Trecho selecionado
━━━━━━━━━━

Não há quem não fique furioso em, após explicar algo com detalhes e lógica, com todo o cuidado para que tudo fique bem claro, ser acusado com um adjetivo depreciativo que o interlocutor, ignorando tudo o que foi dito, impõe ao discursante, apenas por imaginar que ele representa determinada ideologia, classe ou interesse particular.

Mesmo quando fala-se coisas evidentes, há sempre quem não se esforça por entendê-las. Ainda que se diga, por exemplo, que homem é homem e mulher é mulher, vão chamar-lhe de homofóbico; que a religião sustentou a civilização, irão acusar-lhe de reacionário; que dois mais dois são quatro, vão afirmar que quem diz é um defensor de um conservadorismo retrógrado e mantenedor de privilégios. O óbvio não importa, sempre haverá um adjetivo pronto para ser usado contra você.

Parece que ninguém se preocupa em entender o que está sendo dito. Nem os argumentos mais lógicos fazem a diferença. Tudo o que enxergam é a origem do falante. Dependendo de onde imaginam que ele vem, a classe que representa, a ideologia que defende, têm todas as respostas e acusações preparadas.

Mas esse tipo de atitude semi-analfabética não é coisa de gente má instruída, não. Pelo contrário, é algo bem mais comum naqueles influenciados pelas teorias acadêmicas vigentes. São estes que costumam ter mais má vontade de entender o pensamento alheio.

Isso ocorre porque vigora, no meio universitário brasileiro, uma perspectiva, inserida na área da Linguagem, que ensina que “o sujeito atua como alguém que pensa ter o domínio sobre o que diz, mas, na verdade, é o inconsciente e as ideologias de cada um que determinam os discursos. O sujeito não tem condições de despojar-se desses elementos de sua formação idiossincrática no momento de emitir opiniões ou fazer colocações, por mais neutras que possam parecer” (Freda Indursky).

Com essa doutrina impregnando-se na mentalidade semi-inteligente brasileira, a quase totalidade dos participantes dos debates culturais e políticos (jornalistas, professores, críticos, acadêmicos, profissionais liberais, escritores etc.) não consegue entender nada do que se diz. A universidade brasileira está formando pessoas incapazes de interpretar um texto, de compreender um argumento.

A partir do momento que a primeira preocupação deixa de ser os argumentos em si (em sua estrutura lógica, etimológica e semântica) e passa a ser o meio que circunda o sujeito que fala, tentando extrair daí o sentido do que diz, não é possível se entender mais nada.

━━━━━━━━━━

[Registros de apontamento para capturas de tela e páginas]
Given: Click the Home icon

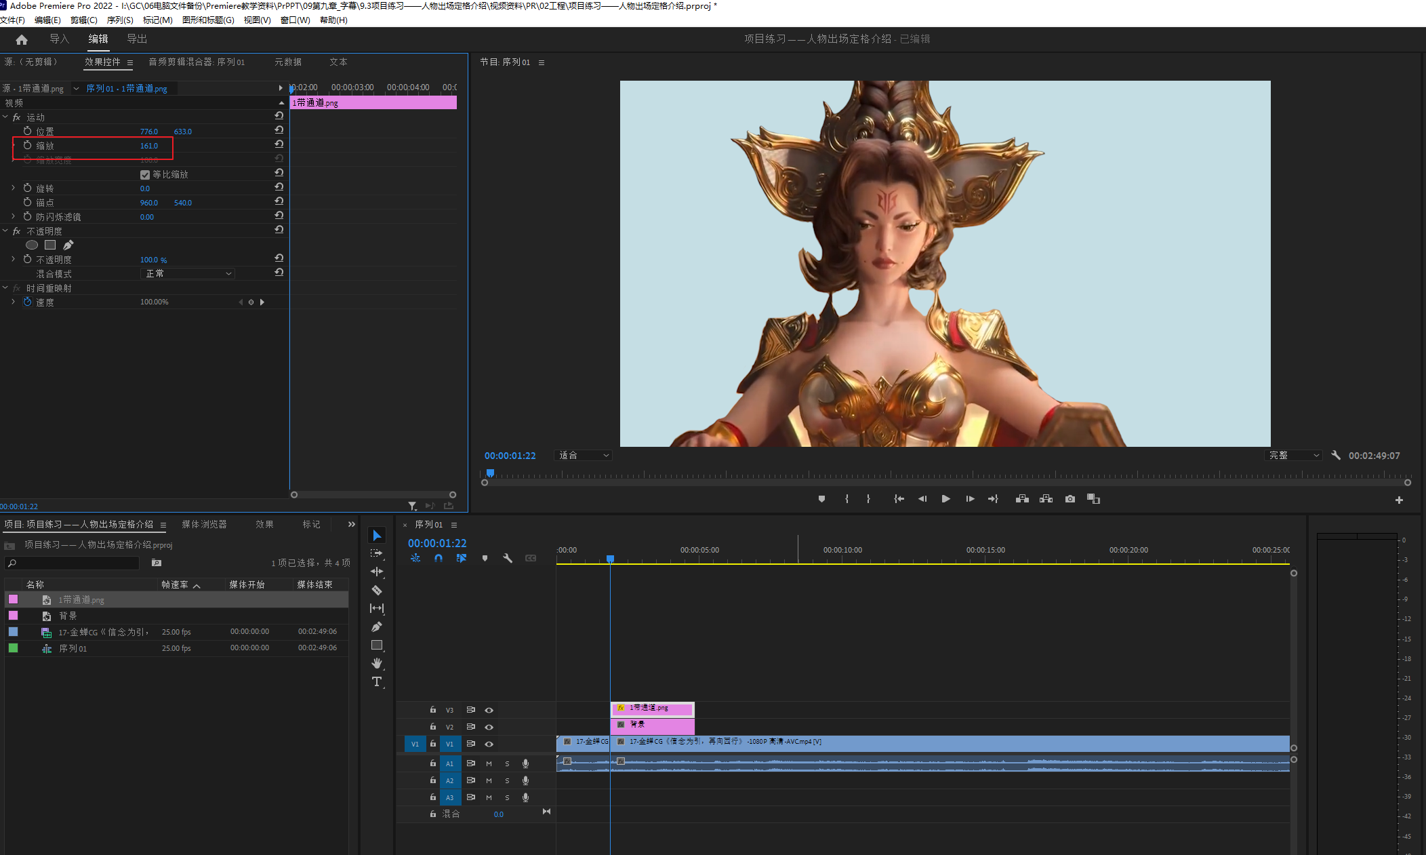Looking at the screenshot, I should point(22,39).
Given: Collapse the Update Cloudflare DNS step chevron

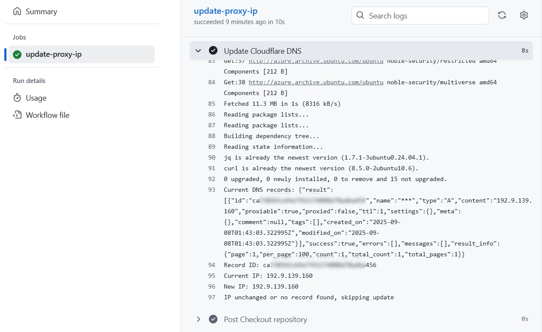Looking at the screenshot, I should tap(198, 51).
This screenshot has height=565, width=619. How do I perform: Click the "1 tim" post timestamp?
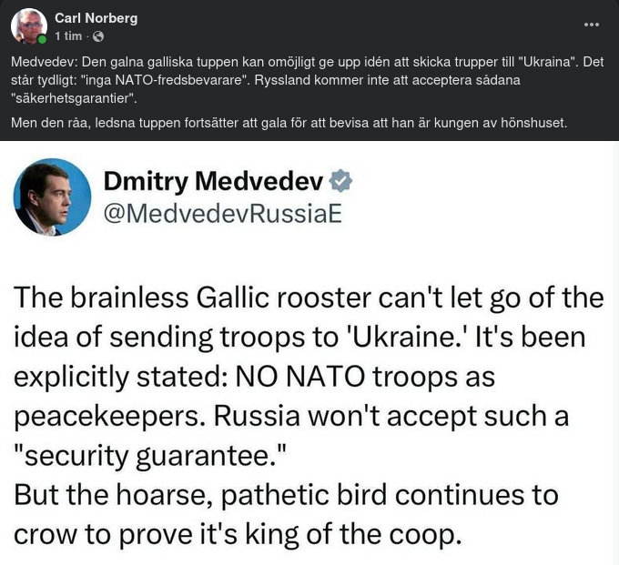click(x=68, y=36)
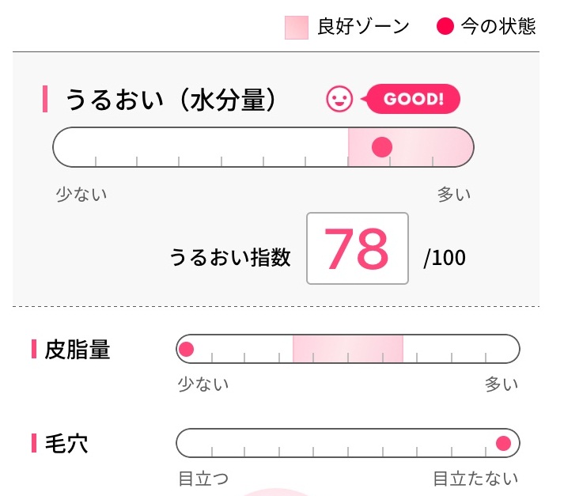Click the 目立たない label under pores bar
The image size is (564, 496).
pos(475,479)
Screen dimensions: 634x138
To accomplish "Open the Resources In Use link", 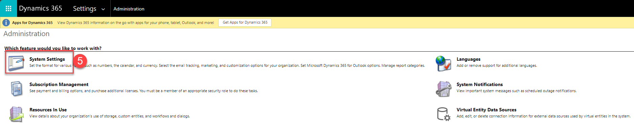I will (48, 110).
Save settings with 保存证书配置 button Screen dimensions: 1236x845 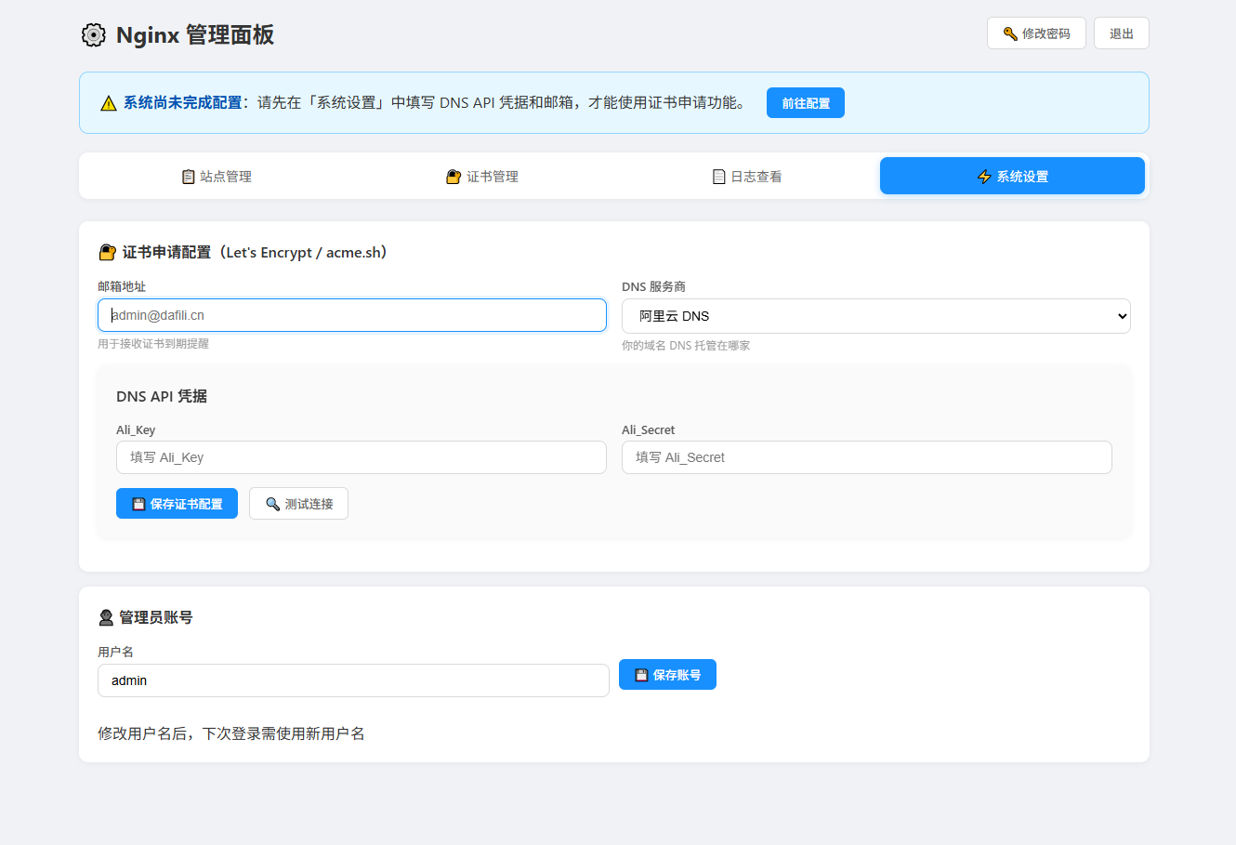point(177,504)
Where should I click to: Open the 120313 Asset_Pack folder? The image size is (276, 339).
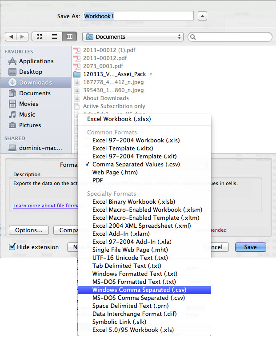coord(114,74)
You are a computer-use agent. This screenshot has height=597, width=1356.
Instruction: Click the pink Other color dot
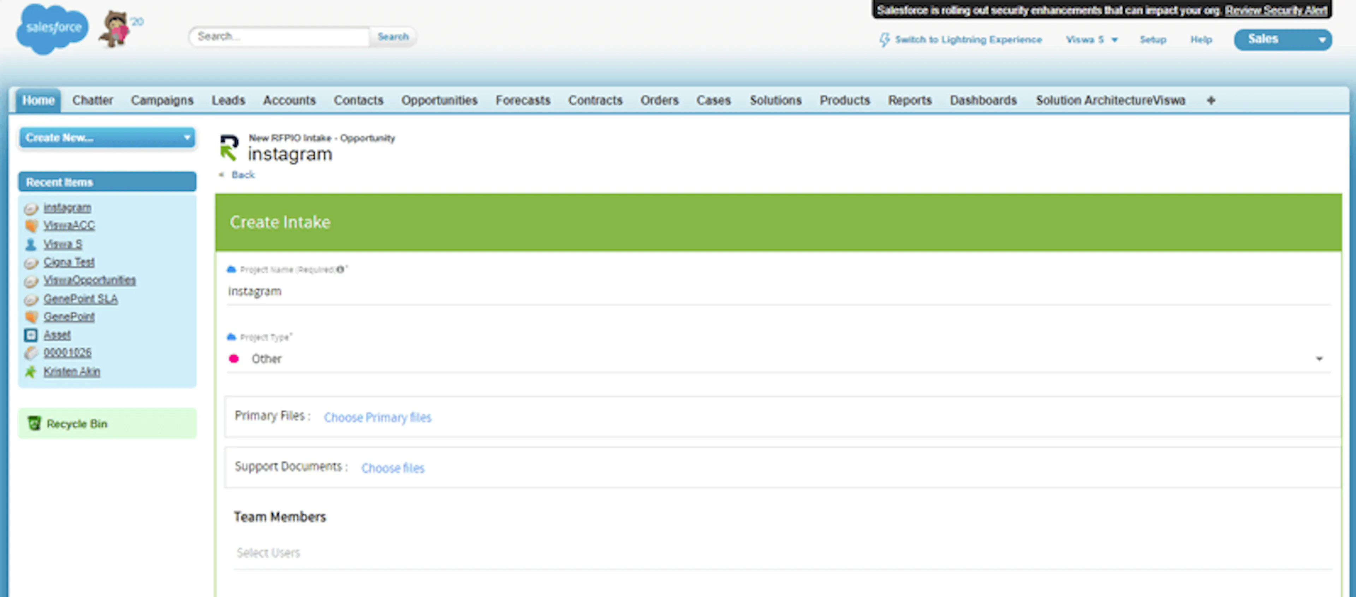click(x=234, y=359)
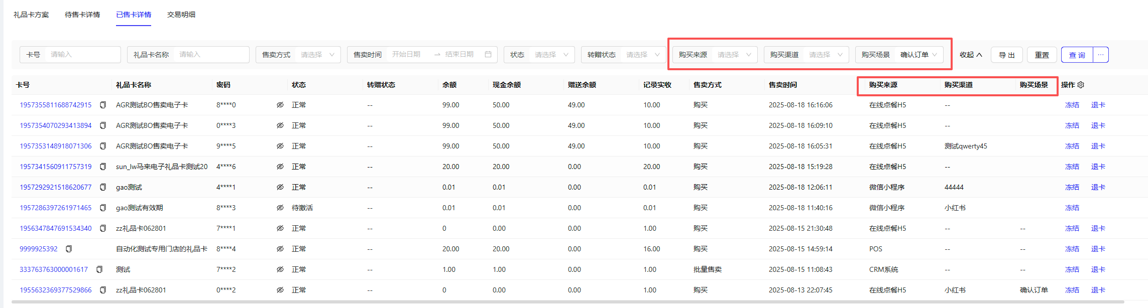Click 退卡 for card 9999925392
Screen dimensions: 1148x308
click(1098, 249)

━━━━━━━━━━

Exercícios propostos
1. Reescreva o texto sobre os rótulos nos debates de "Mesmo quando fala-se" até "usado contra você.", substituindo "reacionário" por "antiquado".
2. Escreva a continuação do texto sobre os rótulos nos debates, começando logo depois da última frase dele.

Respostas dos exercícios
1.
Mesmo quando fala-se coisas evidentes, há sempre quem não se esforça por entendê-las. Ainda que se diga, por exemplo, que homem é homem e mulher é mulher, vão chamar-lhe de homofóbico; que a religião sustentou a civilização, irão acusar-lhe de antiquado; que dois mais dois são quatro, vão afirmar que quem diz é um defensor de um conservadorismo retrógrado e mantenedor de privilégios. O óbvio não importa, sempre haverá um adjetivo pronto para ser usado contra você.

2.
Não que as circunstâncias não tenham importância e a origem do sujeito não influencie sua fala. No entanto, esses detalhes marginais devem ser vistos como elementos auxiliares, não determinantes, para a compreensão do discurso.

Enquanto vigorar essa visão dominante na universidade brasileira, estamos nós, que acreditamos na argumentação, na lógica e no sentido das palavras, fadados a sempre parecer estar interagindo com loucos.

Babel pós-moderna

Toda a cultura e toda a vida intelectual, em uma sociedade, depende da existência de uma constante troca de ideias e do intercâmbio incessante de pensamentos. As grandes concepções, os juízos mais engenhosos, não teriam valor algum se permanecessem isolados nas mentes de seus autores. Para que pudessem contribuir para o desenvolvimento da civilização, foi necessário terem sido compartilhados por seus criadores e, concomitantemente, absorvidos, compreendidos e aplicados por seus interlocutores.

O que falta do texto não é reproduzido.